### TASK OBJECTIVE
Please return every entry below exactly as written, without any of its pictures.

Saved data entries
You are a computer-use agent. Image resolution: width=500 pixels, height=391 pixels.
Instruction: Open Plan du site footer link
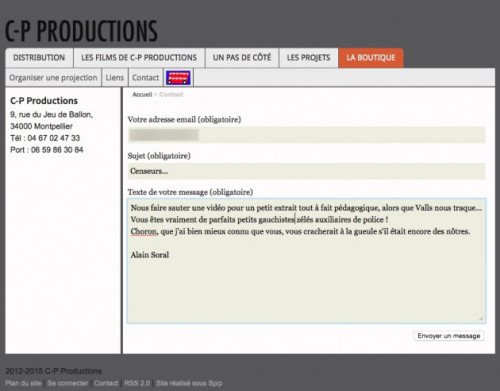point(23,383)
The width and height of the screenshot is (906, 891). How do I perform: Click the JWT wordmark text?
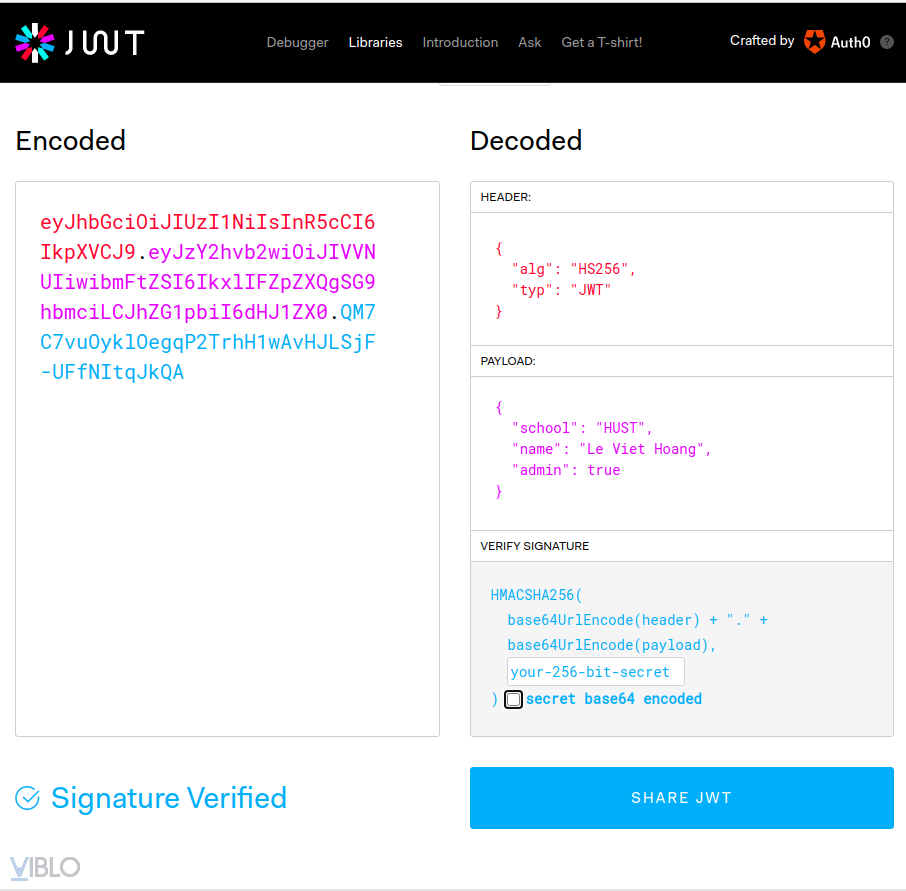(105, 42)
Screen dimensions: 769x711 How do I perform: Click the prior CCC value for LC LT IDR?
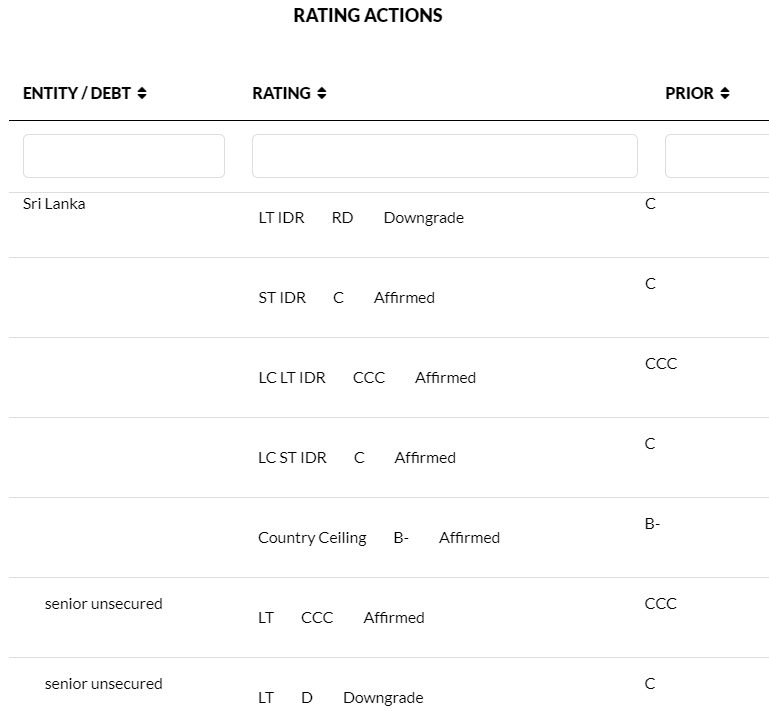[x=661, y=364]
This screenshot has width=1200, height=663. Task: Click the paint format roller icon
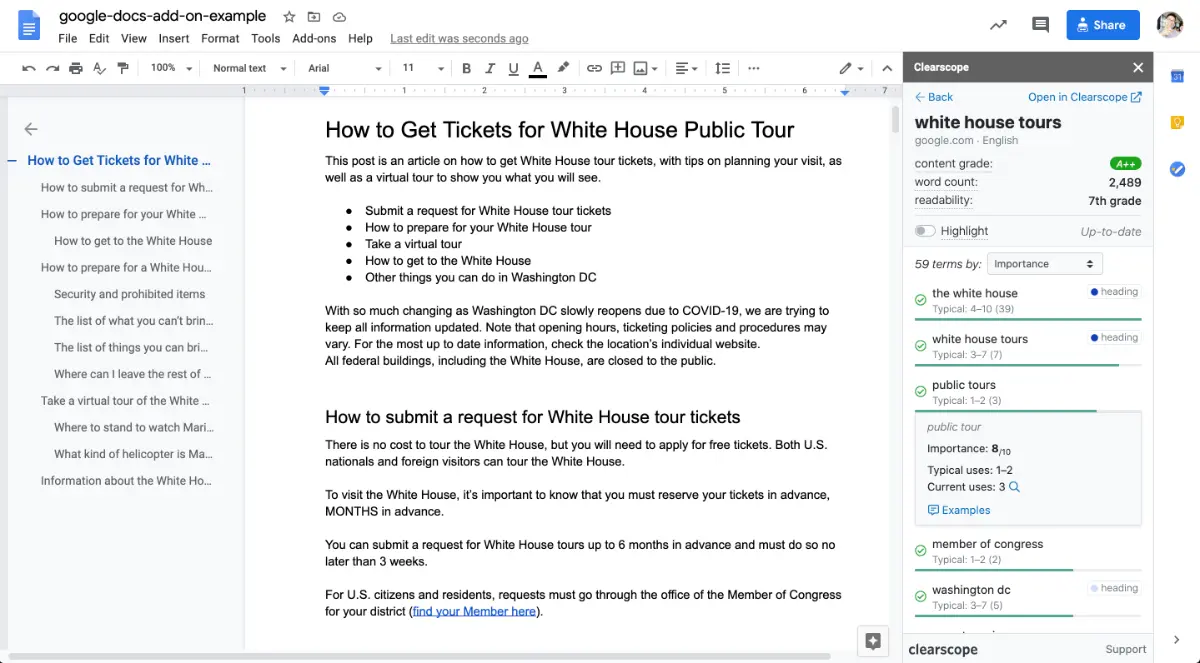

### EXPECTED ANSWER
You are a computer-use agent. Image resolution: width=500 pixels, height=391 pixels.
Instruction: Open Plan du site footer link
point(23,383)
The width and height of the screenshot is (906, 891). How do I perform: Click the JWT wordmark text?
(105, 42)
Screen dimensions: 769x711 How do I perform: Click the prior CCC value for LC LT IDR?
[x=661, y=364]
This screenshot has width=1200, height=663. Task: Click the paint format roller icon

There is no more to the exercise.